Farinotti racconta Milano Un viaggio nella sua storia

Il maestro di cinema presenta l'opera «Giants in Milan» Ecco i personaggi che hanno lasciato un segno in città

Da Mafia capitale a Milano capitale il passo è tutt'altro che breve. È però intenso. E nulla condivide con il luogo comune di una metropoli lombarda «locomotiva d'Italia». Tuttavia la storia recente sembra confermare proprio questo. La corruzione di Tangentopoli che sconvolse la politica all'ombra della Madonnina per irradiarsi in tutta Italia è un evento consegnato ai manuali. La nostra città ha fatto considerevoli passi avanti ed Expo l'ha lanciata su un palcoscenico internazionale. Al punto che ora esporta anche commissari per la gestione della municipalità di una capitale nazionale in preda alla corruzione.
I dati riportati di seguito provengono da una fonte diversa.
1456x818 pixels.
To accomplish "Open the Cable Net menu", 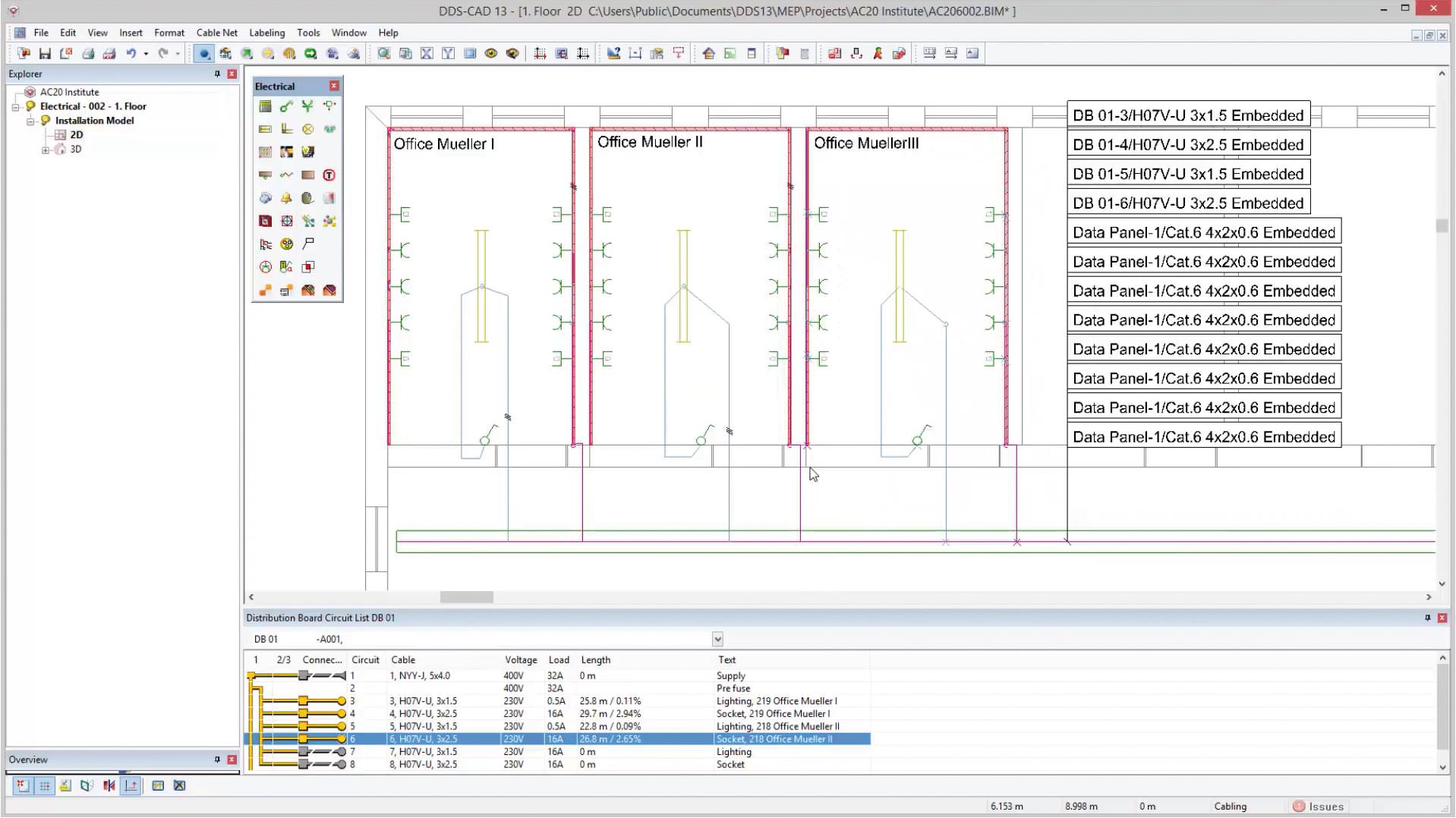I will 216,33.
E Francesco Paolo Tronca, prefetto milanese fino a poche settimane fa, ora gestisce l'Urbe.

Corsi e ricorsi che si inseguono fino al lontanissimo Editto di Costantino del 313, firmato proprio a Milano, che allora concedeva la libertà di culto a qualsiasi credo. Non fu un fatto da poco, dopo le persecuzioni dei cristiani. Erano anni in cui Roma abdicava dalla sua eternità. E oggi il parallelo sembra ripetersi sorprendentemente. Capitale di un'immagine, la metropoli lombarda offre di sè il volto seduttivo e affascinante della ripresa, non solo economica. Ma urbanistica. E culturale.

A sottolineare questi cambiamenti è Pino Farinotti, scrittore e maestro di cinema, giunto al decimo volume della sua monumentale e ambiziosa Giants in Milan . Opera filmica, coordinata dallo stesso autore per la regia di Andrea Bellati, è un viaggio in bicicletta nell'intimità di una città che ha regalato e adottato talenti straordinari della cultura. Lunedì 16 alle 18, alla Sala del Grechetto della Sormani, inizierà la proiezione di questi Giants che guideranno gli spettatori a scorgere aspetti nuovi della metropoli. La bici è il linguaggio e il cordone ombelicale che lega Farinotti a Milano e si trasforma in un ideale mezzo di locomozione su cui viaggerà anche il pubblico.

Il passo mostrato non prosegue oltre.